Collecting linguistic data for the grammar of a language
Proceedings of the Annual meeting of the Association for Machine Translation and Computational Linguistics

Establishing the grammatical description of a language is one of the major tasks facing the technician in machine translation. Another is that of creating the system of programs with which to carry out the translation process. The Linguistics Research Center of The University of Texas recognizes the advantages in maintaining the specialties of linguistic research and computer programming as two separate areas of endeavor. We regard the linguistic task as a problem in convergence. We do not expect ever to have a final description of a language (except theoretically for a given point in the history of that language).
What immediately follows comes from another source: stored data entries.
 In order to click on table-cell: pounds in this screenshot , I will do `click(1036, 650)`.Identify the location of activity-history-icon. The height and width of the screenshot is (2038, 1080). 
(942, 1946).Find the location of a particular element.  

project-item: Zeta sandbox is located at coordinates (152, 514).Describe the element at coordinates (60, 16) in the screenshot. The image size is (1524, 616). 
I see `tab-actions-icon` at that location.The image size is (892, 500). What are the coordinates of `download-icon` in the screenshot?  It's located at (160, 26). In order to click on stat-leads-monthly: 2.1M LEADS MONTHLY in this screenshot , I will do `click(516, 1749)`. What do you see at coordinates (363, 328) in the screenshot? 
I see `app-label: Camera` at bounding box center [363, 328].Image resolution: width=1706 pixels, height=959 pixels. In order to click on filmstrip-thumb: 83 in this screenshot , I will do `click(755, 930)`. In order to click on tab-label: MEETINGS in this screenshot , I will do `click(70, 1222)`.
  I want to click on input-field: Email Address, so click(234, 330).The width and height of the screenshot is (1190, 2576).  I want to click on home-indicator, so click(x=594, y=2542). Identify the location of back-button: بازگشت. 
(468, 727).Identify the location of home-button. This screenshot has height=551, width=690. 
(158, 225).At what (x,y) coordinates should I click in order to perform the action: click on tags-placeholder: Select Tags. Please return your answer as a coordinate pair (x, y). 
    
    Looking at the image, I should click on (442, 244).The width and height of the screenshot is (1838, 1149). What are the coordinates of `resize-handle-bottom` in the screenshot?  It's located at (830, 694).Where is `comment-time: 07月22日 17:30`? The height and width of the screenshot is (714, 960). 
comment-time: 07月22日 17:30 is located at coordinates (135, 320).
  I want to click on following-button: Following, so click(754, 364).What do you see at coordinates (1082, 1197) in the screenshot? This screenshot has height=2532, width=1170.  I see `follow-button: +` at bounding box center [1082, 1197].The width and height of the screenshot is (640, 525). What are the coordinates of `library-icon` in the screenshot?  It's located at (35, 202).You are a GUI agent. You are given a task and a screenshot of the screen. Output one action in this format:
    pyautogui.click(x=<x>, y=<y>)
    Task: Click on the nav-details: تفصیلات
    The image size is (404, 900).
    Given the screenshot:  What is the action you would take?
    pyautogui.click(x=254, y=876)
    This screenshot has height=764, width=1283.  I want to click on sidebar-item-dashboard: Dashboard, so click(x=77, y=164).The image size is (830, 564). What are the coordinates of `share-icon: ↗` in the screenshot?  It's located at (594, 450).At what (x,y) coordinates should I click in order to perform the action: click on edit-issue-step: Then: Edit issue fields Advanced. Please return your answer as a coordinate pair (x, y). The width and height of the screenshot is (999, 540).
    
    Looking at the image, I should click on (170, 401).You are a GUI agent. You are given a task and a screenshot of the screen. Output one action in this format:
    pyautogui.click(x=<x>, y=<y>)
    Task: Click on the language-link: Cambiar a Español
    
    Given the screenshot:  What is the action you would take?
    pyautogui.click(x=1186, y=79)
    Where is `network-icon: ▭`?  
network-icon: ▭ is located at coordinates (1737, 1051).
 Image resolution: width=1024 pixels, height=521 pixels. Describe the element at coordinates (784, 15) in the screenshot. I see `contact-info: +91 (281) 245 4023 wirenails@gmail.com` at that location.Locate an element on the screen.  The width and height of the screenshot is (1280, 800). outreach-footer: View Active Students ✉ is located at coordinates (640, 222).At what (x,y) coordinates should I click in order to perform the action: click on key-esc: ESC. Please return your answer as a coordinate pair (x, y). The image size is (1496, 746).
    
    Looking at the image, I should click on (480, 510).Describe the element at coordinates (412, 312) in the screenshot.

We do expect, however, to begin with almost immediate application of the very first grammatical description. We shall make repeated revisions of the grammar as we learn how to make it approximate better the language text fed into the computer. The grammatical description of any one language is based primarily on specific text evidence. We are not attempting to describe “the language”. We are, however, attempting to make descriptive decisions sufficiently general that new text evidence does not require extensive revision of earlier descriptions. Corpora selected for description are chosen so as to have similar texts within the same scientific discipline for the several languages. Tree diagrams are drawn for each sentence in detail. The diagrams are inspected for consistency before corresponding phrase-structure rules are compiled in the computer. The grammar is then verified in the computer system and revised as necessary.